I’m sure we can all agree that only a psychopath would knowingly throw away a perfectly good piece of silverware.
About six months ago we bought a new set of utensils for the house. I for one was tired, tired of running out of teaspoons, which had for some reason depleted to the low single digits. Every day, I ended up stirring my coffee with one of the fancy entertaining teaspoons, the ones we received as a wedding gift decades ago and which we only bust out for holidays and special occasions. The problem is, since those are kept in another drawer on the other side of the kitchen, I kept having to walk back and forth to get a clean teaspoon. That’s no way to live.
(And if you think for a minute that I’m going to stir a cup of coffee with a huge-ass tablespoon, you and I are going to have problems.)
Why had they depleted to the low single digits? The short answer is that I don’t know for sure. But I do know that when you live in a house with four kids, stuff gets lost. Little kids are not great at keeping track of even their most prized items—where’s my baseball glove, dad?!—let alone practical items that they don’t think twice about. I assume that they assume that these items spontaneously regenerate in the cabinets and drawers from whence they came.
But now the kids are grown, two away at college, one about to go to college, and the youngest in middle school. For this reason, I was recently surprised to find myself once again walking across the kitchen so I could stir my coffee. Didn’t we just buy a whole new set of silverware? I did a thorough inventory of the house, including the utensil drawer, the dishwasher, every bedroom, the basement, and every other drawer.
After a thorough accounting, it turns out there were eight teaspoons left. Eight out of an original twelve.
What happened to the spoons?
Actually, let me rephrase: what the fuck happened to the spoons?
The reason for the profanity is that the ready-made explanation—that we live in a house filled with kids—is no longer in play.

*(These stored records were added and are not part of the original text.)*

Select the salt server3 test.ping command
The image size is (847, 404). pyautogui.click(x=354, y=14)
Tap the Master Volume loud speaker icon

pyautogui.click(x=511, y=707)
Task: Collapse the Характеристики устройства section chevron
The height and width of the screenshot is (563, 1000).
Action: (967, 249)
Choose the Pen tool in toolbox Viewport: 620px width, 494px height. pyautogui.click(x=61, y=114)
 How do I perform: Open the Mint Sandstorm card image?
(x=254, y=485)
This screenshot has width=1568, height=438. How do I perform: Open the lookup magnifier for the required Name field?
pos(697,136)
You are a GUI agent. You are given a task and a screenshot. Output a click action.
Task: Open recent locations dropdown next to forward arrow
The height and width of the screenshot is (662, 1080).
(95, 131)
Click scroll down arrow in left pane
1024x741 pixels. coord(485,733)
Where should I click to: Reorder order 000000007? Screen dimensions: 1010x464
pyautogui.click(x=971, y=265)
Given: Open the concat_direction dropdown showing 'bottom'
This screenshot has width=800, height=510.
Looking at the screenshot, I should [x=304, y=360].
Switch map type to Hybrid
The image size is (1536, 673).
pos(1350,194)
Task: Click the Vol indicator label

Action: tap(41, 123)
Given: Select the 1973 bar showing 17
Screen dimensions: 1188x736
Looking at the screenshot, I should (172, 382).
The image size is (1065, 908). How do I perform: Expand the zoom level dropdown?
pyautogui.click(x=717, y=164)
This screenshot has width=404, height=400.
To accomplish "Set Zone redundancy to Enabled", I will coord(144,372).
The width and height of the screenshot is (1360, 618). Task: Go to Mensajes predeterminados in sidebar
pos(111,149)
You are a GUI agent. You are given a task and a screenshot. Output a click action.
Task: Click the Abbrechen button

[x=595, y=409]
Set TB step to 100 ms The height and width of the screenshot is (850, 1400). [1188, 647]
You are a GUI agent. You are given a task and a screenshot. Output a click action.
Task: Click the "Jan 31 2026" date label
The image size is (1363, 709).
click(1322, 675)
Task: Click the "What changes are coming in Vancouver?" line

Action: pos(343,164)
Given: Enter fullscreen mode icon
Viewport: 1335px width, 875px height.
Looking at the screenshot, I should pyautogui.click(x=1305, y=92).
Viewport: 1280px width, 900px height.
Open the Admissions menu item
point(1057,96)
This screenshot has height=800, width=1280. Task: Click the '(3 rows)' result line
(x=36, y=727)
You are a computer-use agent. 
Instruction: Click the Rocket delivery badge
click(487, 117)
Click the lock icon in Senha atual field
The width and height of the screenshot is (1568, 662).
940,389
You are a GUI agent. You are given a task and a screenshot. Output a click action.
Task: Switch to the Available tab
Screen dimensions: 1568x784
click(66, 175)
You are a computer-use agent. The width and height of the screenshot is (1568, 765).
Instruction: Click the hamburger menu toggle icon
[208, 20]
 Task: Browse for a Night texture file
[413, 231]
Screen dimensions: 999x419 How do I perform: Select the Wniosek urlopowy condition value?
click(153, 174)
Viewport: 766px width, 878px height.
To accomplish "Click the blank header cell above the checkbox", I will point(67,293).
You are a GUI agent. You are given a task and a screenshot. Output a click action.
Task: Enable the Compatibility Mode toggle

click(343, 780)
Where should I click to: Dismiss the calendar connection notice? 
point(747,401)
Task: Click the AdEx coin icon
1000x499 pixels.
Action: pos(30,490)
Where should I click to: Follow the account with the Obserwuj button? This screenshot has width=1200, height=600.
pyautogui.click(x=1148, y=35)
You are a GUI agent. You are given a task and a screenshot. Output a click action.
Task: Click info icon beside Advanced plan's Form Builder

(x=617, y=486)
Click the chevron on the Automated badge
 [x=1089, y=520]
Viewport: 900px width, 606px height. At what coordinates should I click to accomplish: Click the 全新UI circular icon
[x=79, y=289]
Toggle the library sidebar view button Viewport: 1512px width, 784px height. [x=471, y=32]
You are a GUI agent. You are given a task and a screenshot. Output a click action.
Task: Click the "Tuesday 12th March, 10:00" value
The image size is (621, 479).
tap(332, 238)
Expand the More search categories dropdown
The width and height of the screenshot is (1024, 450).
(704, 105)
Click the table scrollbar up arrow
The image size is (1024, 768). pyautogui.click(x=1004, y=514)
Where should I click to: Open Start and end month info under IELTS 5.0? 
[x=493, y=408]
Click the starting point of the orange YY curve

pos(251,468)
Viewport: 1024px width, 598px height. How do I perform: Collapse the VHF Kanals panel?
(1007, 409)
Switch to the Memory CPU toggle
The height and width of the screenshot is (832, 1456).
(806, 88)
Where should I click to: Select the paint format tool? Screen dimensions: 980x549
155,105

Or at least it shouldn’t be. Everyone in this house should be mature enough, mindful enough, accountable enough, and not-psychopathic enough to not throw out valuable silverware.
Valuable, you say? Well, yes. Putting aside how much the set cost, a set of silverware is only as useful as its weakest link. When one of the utensils falls below a critical mass, you not only have to buy a new set (we’re not savages, we’re not going to mix and match), but the cruel irony is that you can’t throw out the old ones (again, only a psychopath would do that).
So you end up with a pile of forks and knives and tablespoons that dwell in a form of purgatory. They’re neither the everyday set of utensils nor are they the fancy set. Pixar should make a movie about them and their sad purposeless existence.
Going back to the original question, the most likely suspect would normally be the youngest child, but I’m skeptical. This is a kid who won’t throw out an empty bag of Takis left in his room, will leave it there literally forever, but will go out of his way to throw out a perfectly good spoon? I don’t know.
The kids away at college would normally be exempt from suspicion, but they’re home enough where they can’t be completely ruled out. My daughter in high school? Possibly. I wouldn’t be surprised if a lost spoon turns up at the bottom of a pile of clothes and towels, which would be good, but it’s doubtful we’re going to recover all four. The problem is that there is no level of interrogation that is going to help solve the case. No one would have done it on purpose, so their denials are both 100% honest and 100% useless.
There are several possible ways for this story to end.
For example, it would be funny if I revealed that I had just thrown away my own yogurt cup and then saw a glisten of metal in the garbage. I look inside and, lo and behold, it was a teaspoon. It turns out I was the culprit all along. Mystery solved. But alas, that would be fiction.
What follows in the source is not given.